A Blog by the Editor of The Middle East Journal

Putting Middle Eastern Events in Cultural and Historical Context

Friday, April 24, 2015

April 24, 1915

Armenian deportees, April 1915 (Wikipedia)
"Who, after all, speaks today of the annihilation (Vernichtung) of the Armenians?"
—Adolf Hitler to the Wehrmacht on the eve of invading Poland, 1939


April 24, 1915, was a critical moment for the Ottoman Empire during World War I. Allied navies were gathered just outside the Dardanelles and on the next day, April 25, would land at Gallipoli. In the east, Russian advances into the Empire's Armenian region had already provoked an Ottoman crackdown in Van, which in turn led local Armenians to create self-defense forces to defend themselves. Fighting erupted in the city of Van, which the Ottomans  characterized as a revolt, on April 17. When the Russian Army sought to advance to relieve Van, this further convinced the Ottoman authorities that the Armenian population was what it a later war would be called a Fifth Column.

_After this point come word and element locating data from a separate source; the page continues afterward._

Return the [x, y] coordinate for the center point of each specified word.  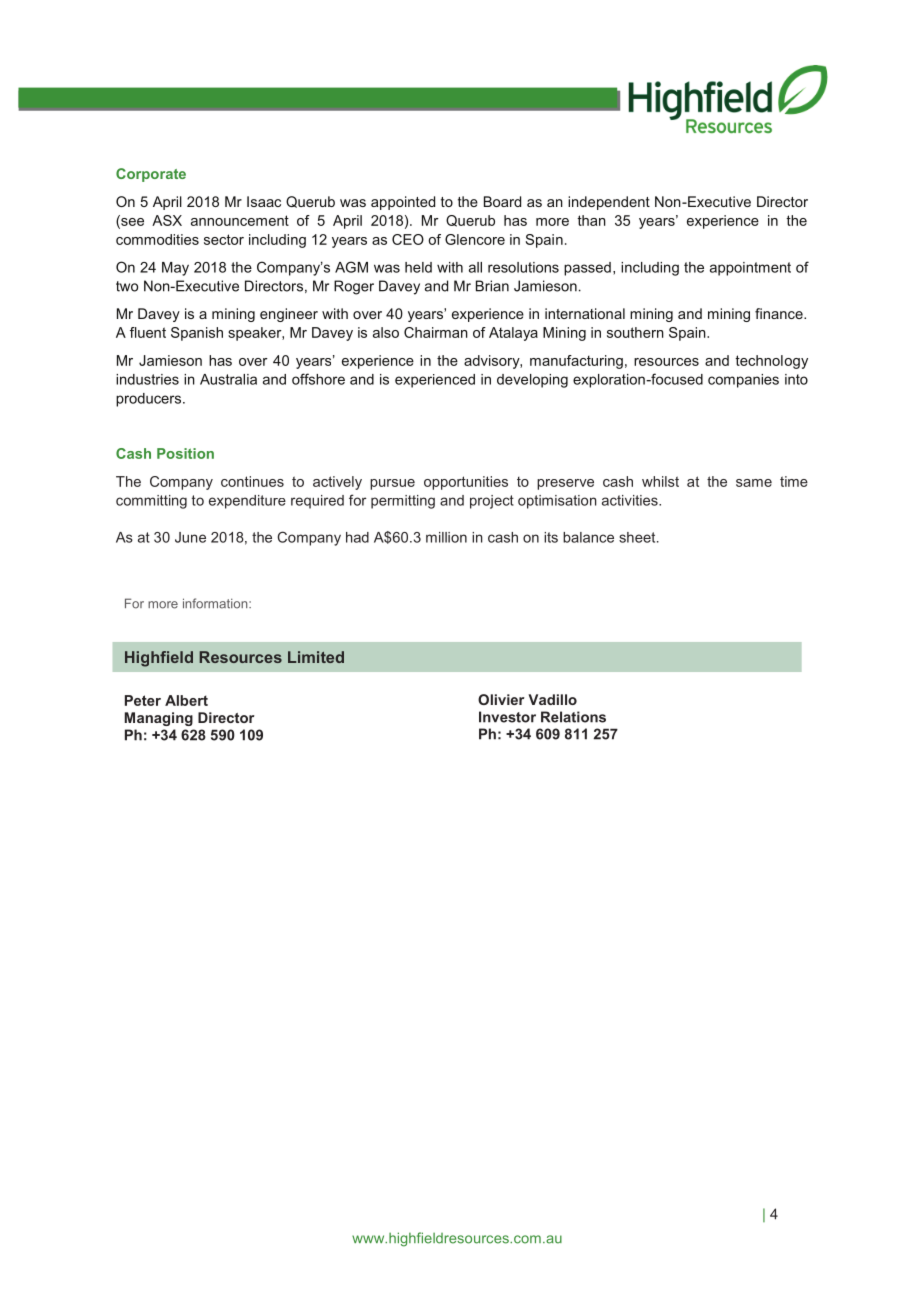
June [190, 537]
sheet [638, 537]
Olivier [501, 699]
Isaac [264, 201]
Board [502, 201]
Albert [186, 700]
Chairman [436, 332]
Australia [228, 379]
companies [743, 381]
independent [609, 203]
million [446, 537]
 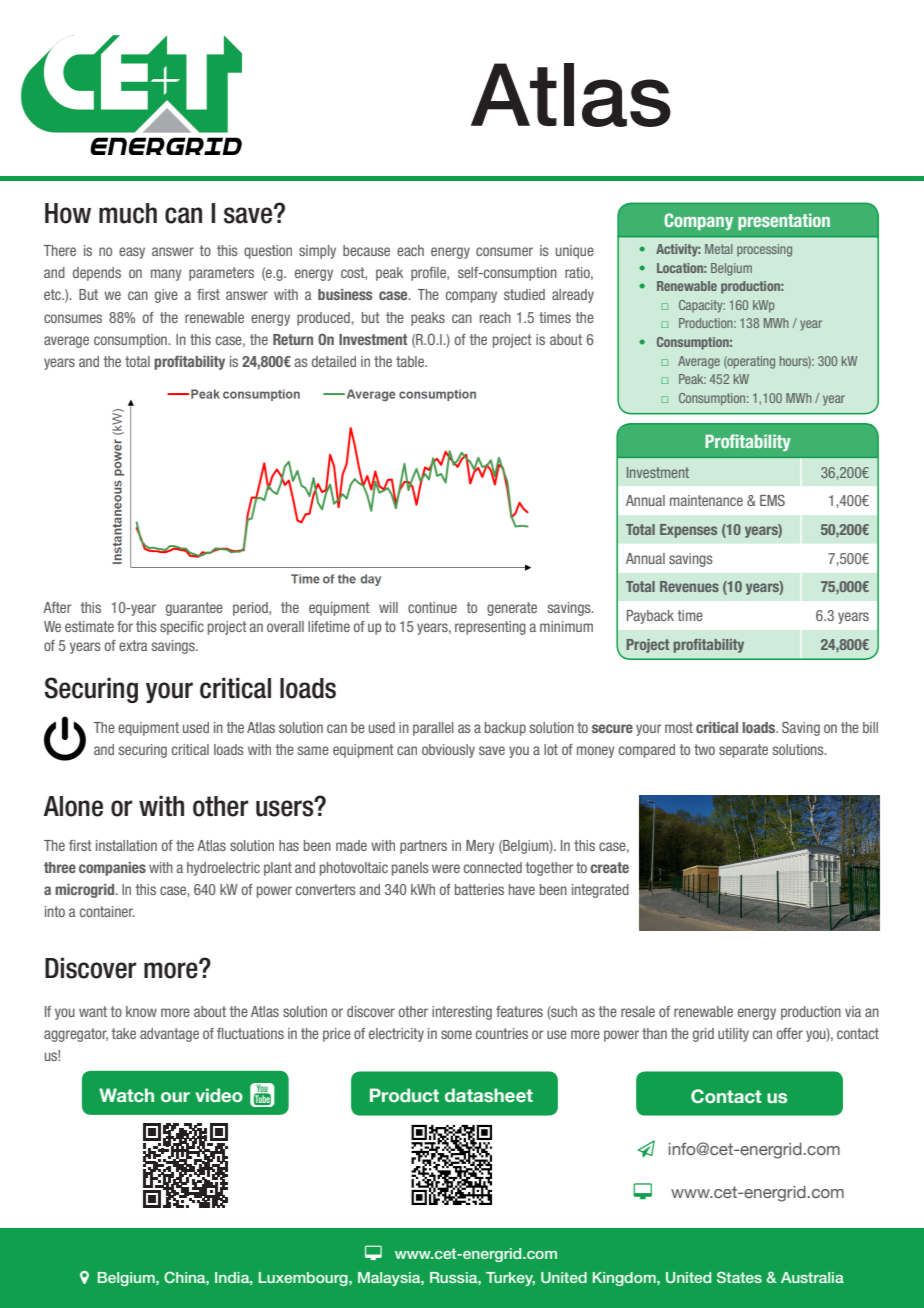 What do you see at coordinates (73, 806) in the image?
I see `Alone` at bounding box center [73, 806].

There is evidence that the decision to begin the arrest and deportation of Armenians had already been decided on before April 24, but that date, a century ago today, came to be identified by Armenians as the beginning of the agony. It was the date on which more than 200 Armenian intellectuals in Constantinople were arrested, removing much of the leadership of the Armenian community in thee capital; it became known as "Red Sunday."

The death of 1.5 million people as a direct result of state action seems to most people to meet the definition of genocide under international law, but the persistent refusal of the Turkish Republic to accept the use of the term, and to continue to protest its use by others, has kept a century-old wound still fresh in both Armenia and the diaspora. But Armenians have not forgotten.